Woz stresses that he isn’t an investor. Still a man who loves laughter, he puts a premium on happiness, not wealth, and only holds his single Bitcoin for the sake of experimentation. “Part of my happiness is not to have worries, so I sold it all — just got rid of it — except just enough to still experiment with,” he told CNBC last year.
He said he agrees with Twitter founder and Square CEO Jack Dorsey, that Bitcoin could be the first global currency. At New York’s Consensus, a blockchain conference last May, Dorsey said “the internet is going to have a native currency so let’s not wait for it to happen, let’s help it happen… I don’t know if it will be Bitcoin but I hope it will be.”
Woz responded: “I buy into what Jack Dorsey says, not that I necessarily believe it’s going to happen, but because I want it to be that way.”
By contrast, Woz has called federal fiat currency “kind of phony.”
…And on Blockchain
But Bitcoin isn’t blockchain. It’s just the first and most well known use of blockchain technology. Last month at New York’s NEX technology conference, Woz called blockchain a bubble, similar to the dotcom hype bubble of the early aughts. “It was a bubble, and I feel that way about blockchain,” he said on stage.
“Blockchain in all forms is so popular and being studied by so many people,” he previously said in June’s CNBC interview. “It may be long term. I do see it, as you said, as a bubble… There’s a huge amount of interest in it right now, but things aren’t going to change that rapidly. That’s what the internet bubble was about.”
When asked how long he expects it to take for blockchain to gain widespread traction, he referred to the lag between the dotcom bubble and today, when we’ve finally realized many of the dotcom era dreams: “I’m going to give it 10-15 years.”
Part of the reason for this is human adjustment to new technology. “People have to have their mindset change,” he said. “Culture and tradition, and status quo and the way things are doesn’t change that rapidly, instantly, when it’s that huge.”

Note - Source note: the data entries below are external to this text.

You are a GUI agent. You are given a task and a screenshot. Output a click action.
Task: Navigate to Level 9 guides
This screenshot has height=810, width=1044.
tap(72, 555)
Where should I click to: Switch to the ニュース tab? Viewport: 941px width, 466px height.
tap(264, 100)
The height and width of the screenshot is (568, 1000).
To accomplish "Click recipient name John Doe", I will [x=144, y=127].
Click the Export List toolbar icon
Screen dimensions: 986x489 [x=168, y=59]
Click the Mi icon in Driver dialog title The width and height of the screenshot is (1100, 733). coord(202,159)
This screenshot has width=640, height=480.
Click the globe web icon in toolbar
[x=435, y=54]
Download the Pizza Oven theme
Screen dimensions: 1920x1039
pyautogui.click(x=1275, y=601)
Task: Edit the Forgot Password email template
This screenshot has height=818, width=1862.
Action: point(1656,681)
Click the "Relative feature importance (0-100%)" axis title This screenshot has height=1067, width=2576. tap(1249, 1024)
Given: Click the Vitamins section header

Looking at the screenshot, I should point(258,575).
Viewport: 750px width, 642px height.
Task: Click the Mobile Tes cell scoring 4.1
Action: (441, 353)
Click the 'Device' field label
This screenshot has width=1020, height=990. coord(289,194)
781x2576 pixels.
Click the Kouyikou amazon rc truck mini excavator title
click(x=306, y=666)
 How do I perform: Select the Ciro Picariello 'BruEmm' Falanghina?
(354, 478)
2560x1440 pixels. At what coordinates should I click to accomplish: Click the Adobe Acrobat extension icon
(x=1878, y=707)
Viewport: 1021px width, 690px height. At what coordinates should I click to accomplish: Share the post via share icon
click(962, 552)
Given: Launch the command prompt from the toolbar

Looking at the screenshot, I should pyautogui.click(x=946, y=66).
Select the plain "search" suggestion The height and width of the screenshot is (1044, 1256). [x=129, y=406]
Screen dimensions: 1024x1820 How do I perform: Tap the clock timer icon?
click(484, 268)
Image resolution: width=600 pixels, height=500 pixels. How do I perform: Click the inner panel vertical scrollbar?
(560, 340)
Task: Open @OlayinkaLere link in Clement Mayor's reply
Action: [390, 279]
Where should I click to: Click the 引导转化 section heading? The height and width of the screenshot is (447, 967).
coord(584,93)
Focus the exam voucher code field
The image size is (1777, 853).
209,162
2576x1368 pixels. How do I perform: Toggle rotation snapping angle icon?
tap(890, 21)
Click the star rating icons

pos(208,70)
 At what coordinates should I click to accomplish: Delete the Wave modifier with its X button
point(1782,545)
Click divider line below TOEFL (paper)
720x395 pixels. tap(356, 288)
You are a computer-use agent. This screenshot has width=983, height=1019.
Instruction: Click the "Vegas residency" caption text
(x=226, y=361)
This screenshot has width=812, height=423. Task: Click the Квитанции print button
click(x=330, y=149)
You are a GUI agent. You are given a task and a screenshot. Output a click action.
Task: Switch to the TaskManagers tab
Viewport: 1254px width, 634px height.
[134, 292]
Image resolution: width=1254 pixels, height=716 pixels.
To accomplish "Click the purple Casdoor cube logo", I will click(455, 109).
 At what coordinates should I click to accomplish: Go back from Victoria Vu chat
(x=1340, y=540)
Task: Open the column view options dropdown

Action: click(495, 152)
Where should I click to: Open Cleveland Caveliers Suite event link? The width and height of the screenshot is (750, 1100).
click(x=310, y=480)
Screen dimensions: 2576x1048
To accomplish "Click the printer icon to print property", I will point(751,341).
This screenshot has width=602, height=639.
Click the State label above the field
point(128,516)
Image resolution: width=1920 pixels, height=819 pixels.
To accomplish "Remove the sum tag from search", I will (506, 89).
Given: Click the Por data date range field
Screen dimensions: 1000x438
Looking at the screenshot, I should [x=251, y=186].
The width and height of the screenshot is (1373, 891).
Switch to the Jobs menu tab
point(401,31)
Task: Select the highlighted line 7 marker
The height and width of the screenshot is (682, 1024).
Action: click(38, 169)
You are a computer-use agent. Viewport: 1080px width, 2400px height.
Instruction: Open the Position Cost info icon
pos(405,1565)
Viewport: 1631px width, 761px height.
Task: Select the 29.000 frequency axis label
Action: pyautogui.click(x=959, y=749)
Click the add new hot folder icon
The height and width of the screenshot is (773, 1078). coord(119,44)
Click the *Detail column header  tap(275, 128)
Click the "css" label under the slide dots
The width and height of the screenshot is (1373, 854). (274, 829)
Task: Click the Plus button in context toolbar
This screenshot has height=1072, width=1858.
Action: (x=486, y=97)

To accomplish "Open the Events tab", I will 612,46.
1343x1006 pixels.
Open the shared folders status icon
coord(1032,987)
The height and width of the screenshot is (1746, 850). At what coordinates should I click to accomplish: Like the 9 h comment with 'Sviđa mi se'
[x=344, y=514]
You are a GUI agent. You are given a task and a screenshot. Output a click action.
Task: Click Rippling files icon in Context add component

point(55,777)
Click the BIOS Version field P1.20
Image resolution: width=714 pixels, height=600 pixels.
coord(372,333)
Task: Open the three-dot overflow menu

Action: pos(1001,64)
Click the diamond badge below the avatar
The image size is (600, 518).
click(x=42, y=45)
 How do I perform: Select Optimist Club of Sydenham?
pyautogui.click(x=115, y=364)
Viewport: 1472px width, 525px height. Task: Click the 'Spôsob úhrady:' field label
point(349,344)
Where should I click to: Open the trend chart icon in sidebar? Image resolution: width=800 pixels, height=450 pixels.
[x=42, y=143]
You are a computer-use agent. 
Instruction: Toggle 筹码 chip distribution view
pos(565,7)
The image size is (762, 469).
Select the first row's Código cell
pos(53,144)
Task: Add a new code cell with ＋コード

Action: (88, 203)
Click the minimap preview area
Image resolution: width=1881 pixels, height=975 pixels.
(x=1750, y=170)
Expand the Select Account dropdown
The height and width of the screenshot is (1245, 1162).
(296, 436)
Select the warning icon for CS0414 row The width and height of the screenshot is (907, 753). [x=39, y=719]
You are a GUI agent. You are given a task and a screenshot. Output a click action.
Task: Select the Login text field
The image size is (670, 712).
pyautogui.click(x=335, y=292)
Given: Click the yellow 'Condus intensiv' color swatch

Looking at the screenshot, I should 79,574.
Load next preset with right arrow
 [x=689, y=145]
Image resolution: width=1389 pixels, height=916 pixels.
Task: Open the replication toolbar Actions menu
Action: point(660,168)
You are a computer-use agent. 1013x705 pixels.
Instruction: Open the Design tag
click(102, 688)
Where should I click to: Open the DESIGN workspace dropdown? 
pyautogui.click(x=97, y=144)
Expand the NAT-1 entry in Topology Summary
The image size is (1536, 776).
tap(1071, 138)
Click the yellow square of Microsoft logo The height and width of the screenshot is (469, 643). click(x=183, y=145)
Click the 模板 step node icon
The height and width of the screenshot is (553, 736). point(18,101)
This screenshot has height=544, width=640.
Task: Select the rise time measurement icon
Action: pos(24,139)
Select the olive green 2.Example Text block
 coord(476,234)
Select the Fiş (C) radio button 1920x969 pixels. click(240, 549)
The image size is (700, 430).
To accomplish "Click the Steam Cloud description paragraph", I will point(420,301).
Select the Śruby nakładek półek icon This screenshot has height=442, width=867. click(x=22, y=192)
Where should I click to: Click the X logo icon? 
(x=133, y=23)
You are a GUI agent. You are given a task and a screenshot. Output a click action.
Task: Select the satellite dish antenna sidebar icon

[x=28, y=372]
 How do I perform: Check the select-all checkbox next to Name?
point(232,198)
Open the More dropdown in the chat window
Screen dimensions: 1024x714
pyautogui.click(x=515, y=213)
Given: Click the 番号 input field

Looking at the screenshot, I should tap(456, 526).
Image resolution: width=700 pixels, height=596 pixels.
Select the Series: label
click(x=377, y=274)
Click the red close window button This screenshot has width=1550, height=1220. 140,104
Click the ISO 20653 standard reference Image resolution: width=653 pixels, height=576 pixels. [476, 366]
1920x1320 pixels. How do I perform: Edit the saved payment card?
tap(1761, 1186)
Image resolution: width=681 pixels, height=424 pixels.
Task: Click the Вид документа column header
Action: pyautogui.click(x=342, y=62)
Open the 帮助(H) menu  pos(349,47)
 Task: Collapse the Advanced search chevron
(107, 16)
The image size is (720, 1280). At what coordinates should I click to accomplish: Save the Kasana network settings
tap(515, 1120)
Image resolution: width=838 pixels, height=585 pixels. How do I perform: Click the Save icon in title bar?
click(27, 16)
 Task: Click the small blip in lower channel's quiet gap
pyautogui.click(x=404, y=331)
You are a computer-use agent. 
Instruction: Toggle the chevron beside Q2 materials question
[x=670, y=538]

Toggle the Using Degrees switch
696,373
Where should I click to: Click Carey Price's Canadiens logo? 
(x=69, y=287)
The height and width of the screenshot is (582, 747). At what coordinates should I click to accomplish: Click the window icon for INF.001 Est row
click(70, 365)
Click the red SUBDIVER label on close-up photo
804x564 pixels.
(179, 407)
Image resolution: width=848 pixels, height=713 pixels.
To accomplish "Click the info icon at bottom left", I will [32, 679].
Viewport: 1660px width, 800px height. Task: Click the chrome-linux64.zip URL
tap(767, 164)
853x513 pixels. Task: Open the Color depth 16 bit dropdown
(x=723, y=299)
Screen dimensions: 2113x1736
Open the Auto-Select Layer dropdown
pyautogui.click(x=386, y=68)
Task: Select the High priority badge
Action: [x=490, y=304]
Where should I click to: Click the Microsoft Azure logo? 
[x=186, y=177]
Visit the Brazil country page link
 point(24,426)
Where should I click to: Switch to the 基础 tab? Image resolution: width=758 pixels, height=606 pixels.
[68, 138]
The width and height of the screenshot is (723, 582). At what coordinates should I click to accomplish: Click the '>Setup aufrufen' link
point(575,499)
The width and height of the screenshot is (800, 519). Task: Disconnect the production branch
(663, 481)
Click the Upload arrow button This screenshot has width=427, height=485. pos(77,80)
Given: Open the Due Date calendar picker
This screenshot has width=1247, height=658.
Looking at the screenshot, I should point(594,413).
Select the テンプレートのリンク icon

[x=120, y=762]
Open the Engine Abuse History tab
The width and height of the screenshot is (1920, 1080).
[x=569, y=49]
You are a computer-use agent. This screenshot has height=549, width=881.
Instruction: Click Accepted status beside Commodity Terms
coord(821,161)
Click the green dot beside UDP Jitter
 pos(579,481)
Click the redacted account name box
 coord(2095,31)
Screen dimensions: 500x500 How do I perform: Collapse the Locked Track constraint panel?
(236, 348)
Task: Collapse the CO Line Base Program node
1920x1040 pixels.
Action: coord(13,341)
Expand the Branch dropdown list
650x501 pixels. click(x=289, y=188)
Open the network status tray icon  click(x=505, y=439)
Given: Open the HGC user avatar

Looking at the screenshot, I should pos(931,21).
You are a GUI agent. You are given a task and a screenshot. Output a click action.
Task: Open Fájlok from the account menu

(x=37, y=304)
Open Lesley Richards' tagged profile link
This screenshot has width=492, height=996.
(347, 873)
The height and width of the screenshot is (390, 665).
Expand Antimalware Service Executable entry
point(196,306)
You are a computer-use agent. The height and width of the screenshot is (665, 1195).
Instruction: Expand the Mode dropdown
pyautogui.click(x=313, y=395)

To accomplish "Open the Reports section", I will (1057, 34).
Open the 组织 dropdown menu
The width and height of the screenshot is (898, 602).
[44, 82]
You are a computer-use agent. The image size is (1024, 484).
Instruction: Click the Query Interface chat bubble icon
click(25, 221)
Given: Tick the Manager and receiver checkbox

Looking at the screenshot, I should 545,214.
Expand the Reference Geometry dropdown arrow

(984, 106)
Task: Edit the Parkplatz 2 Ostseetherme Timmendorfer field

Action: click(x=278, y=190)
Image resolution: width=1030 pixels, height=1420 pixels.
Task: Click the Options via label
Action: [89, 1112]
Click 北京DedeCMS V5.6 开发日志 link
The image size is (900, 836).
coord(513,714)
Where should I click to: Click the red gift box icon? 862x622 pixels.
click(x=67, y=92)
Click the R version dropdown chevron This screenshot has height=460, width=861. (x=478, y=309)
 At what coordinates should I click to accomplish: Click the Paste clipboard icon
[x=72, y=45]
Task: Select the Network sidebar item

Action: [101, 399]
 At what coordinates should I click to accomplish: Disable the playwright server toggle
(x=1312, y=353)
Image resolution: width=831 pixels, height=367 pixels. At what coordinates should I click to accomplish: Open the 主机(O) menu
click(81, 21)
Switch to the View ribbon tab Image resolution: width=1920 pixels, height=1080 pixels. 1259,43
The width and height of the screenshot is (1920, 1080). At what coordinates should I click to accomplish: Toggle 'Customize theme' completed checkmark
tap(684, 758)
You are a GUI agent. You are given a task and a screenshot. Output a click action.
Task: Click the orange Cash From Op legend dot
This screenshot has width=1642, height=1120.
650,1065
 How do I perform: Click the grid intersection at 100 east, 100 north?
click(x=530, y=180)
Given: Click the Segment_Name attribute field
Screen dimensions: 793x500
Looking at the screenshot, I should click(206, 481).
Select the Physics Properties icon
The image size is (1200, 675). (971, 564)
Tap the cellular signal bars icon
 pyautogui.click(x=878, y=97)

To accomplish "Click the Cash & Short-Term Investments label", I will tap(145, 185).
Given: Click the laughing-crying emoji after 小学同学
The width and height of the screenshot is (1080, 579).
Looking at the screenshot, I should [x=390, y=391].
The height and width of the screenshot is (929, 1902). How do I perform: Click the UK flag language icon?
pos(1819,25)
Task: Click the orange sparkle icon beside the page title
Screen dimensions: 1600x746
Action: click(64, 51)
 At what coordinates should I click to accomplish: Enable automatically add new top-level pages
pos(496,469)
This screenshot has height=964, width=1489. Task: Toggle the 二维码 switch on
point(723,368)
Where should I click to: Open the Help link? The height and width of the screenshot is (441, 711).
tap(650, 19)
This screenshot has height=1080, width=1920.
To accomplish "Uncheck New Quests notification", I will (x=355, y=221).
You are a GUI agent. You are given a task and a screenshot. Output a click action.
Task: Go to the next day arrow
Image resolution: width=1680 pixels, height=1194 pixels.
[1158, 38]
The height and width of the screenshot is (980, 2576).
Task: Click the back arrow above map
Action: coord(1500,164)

His faith in blockchain appears to be mixed. But in a seeming contradiction, Woz has suggested Ethereum could be the next Apple. “Ethereum interests me because it can do things and because it’s a platform,” he said at a May tech conference in Vienna.
Woz’s view of Bitcoin as solid gold but blockchain as a bubble is the inverse of that held by Jack Ma, chairman of China’s Alibaba and its fintech affiliate Ant Financial. Last month Ma said that the “technology itself isn’t the bubble, but Bitcoin likely is.”
Bubble or No, the Future Still Seems to be Blockchain
Which way is it? Is Bitcoin the bubble while blockchain is solid, as Jack Ma says, or the other way around, as Woz indicates?
Woz’s hope for Bitcoin as the pure-form currency of the future could prove misplaced if demand for it suddenly falls off. Blockchain, meanwhile, has myriad potential uses in finance, logistics, travel, even the art world. Developers and entrepreneurs are testing the mettle of this new technology with fervor and abandon. If we’ve learned from the dotcom bubble not to bet all our chips on untested technology, we can watch it develop steadily, as the internet did around the turn of the century. And even if the hype around blockchain is a bubble, Woz is probably right about the technology’s ultimate staying power.
To say the least, he’s seen a lot of technologies come and go. Sometimes, like the novelty laser pens of the late 1990s, new tech is just a fun experiment. But Woz’s enthusiasm for Bitcoin and measured interest in blockchain platforms like Ethereum is an indicator. A mathematically pure ledger system that governs transactions with transparency and automation holds emergent promise for the childlike optimist in any of us, much the way the Macintosh PowerBook did in 1992.
Thanks, Brian. I’m surprised how accurately you captured me in this article. By the way, Brian was one of my first class of 6 students that went so well that I continued for 8 years with full-sized classes of 20-30 students. These classes were all in the local public schools, with no press allowed.
Thanks for reading, Steve, and for your feedback!